Au moins, construire cette chambre, acheminer les matériaux de Blenheim, avait permis d’établir une nouvelle voie pour venir nous voir. Jusqu’à maintenant, les aspirants visiteurs pouvaient compter sur l’avion, ou dans une moindre mesure, le bateau depuis Okiwi Bay. Cette dernière option ne m’avait jamais vraiment semblée réaliste à cause de notre ancien moteur. Mais le nouveau Honda ne résolvait en rien la question de la météo dont cette solution d’acheminement était complètement dépendante. La relation établie avec Jane et Chris avait changé la donne : maintenant, on allait pouvoir nous rejoindre via French Pass, en voiture, voire même en y laissant le vehicule en attendant d’être récupéré par Jane ou Chris cote d’Urville moyennant un cout modeste.
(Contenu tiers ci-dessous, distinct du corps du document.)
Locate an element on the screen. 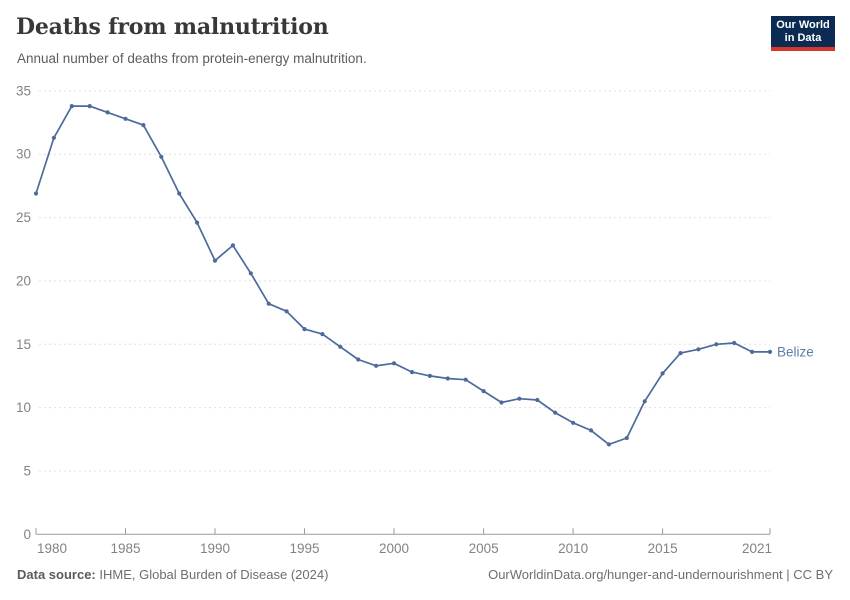  y-axis-label-20: 20 is located at coordinates (24, 280).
Certes, la route de French Pass, aussi époustouflante qu’elle soit, n’est pas gratuite physiquement, mais cette solution avait le mérite d’être mois chère financièrement, et moins dépendante du temps.
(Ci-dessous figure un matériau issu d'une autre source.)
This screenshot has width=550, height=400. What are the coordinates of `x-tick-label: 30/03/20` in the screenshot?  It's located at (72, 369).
Entre tout ça, nous avions aussi bien sûr profite de la vie a quatre. Les enfants continuaient de profiter de chaque minute passée sur l’ile et les voir s’apaiser, se retrouver, et s’aimer est un doux spectacle valable a lui seul. Le pain continuait d’habiller nos matins de ses odeurs chaudes, Adan et Seb etaient retournés pêcher avec succès, et quelques morceaux succulents de biches, offerts par Jane, avaient régalé nos papilles. Malgré une eau à 14 degrés, je m’etais baigné deux fois, mais pas sans vérifier avant que de la fumée sortait de la cheminée. Nous etions allés rendre visite à notre ami TreeVie et avions encore découvert, malgré nos multiples excusions dans le bush, de nouveaux endroits, époustouflants de beaute.
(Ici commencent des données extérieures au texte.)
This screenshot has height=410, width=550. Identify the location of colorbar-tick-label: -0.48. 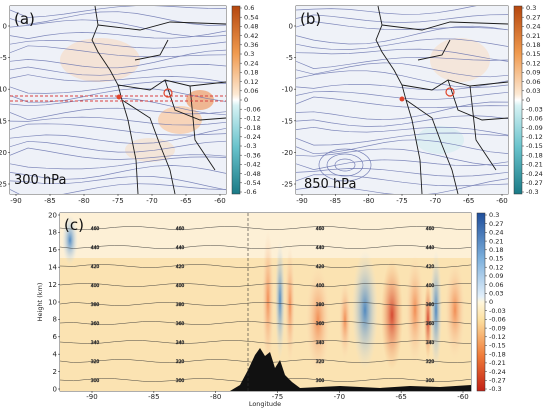
(252, 174).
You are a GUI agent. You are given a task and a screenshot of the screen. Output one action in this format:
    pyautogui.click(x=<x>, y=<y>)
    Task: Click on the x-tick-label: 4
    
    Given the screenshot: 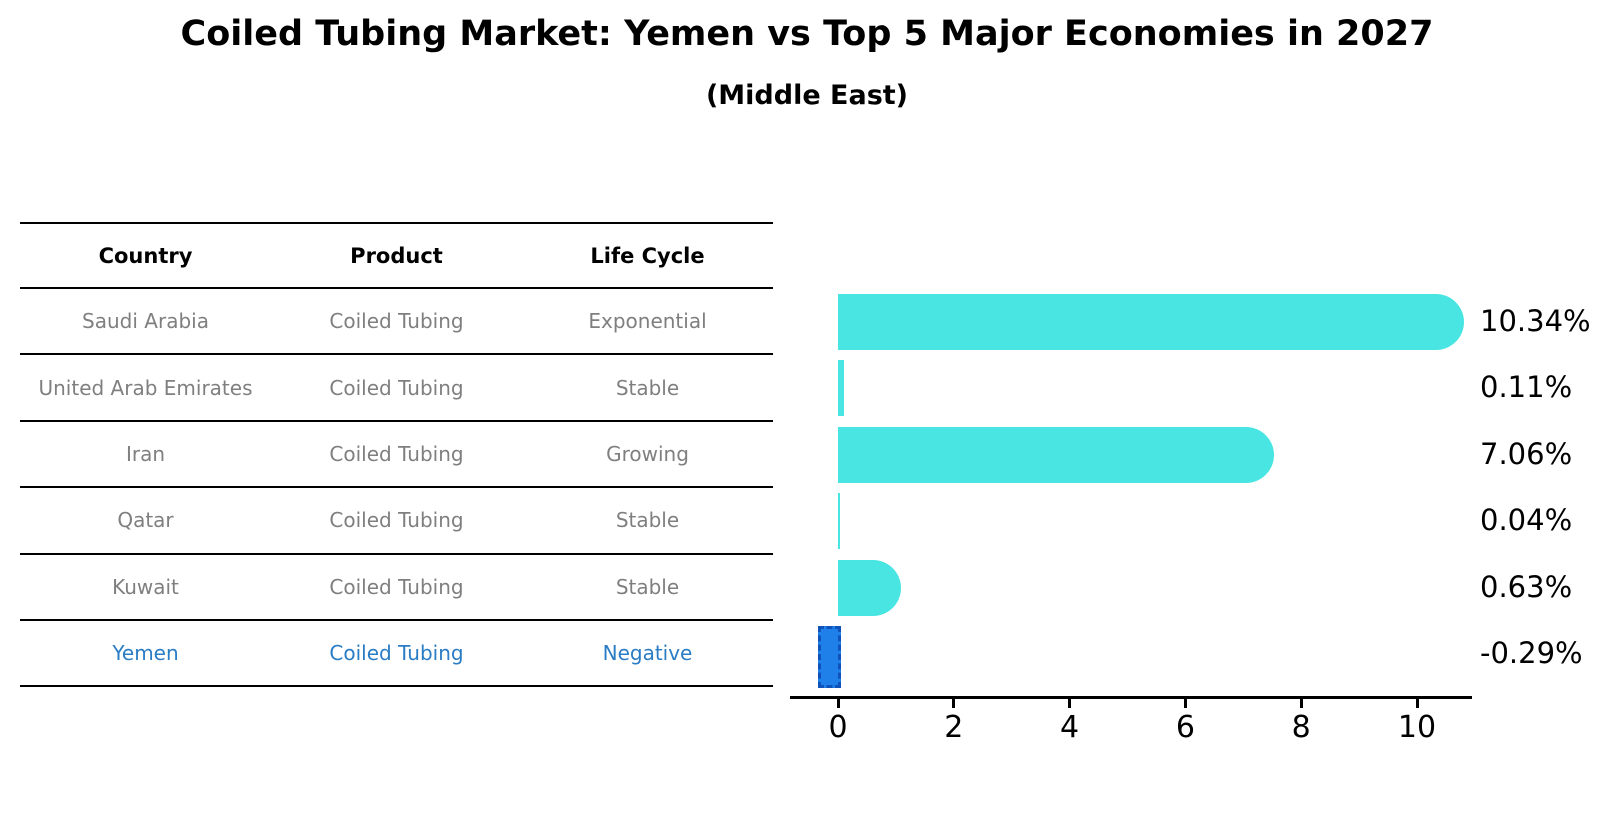 What is the action you would take?
    pyautogui.click(x=1070, y=728)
Aussi, la famille etait unanime là-dessus: d’Urville ne nous lasse pas, et il difficile de croire que ça puisse être le cas un jour. Mais il avait bien fallu rentrer quand même et nous avions saisi une fenêtre météo pas trop défavorable, mais avec une houle de 1.50 mètre. Malgré elle, malgré la difficulté du trajet, malgré l’isolement, je voulais déjà retourner a To tatou turangawaewae.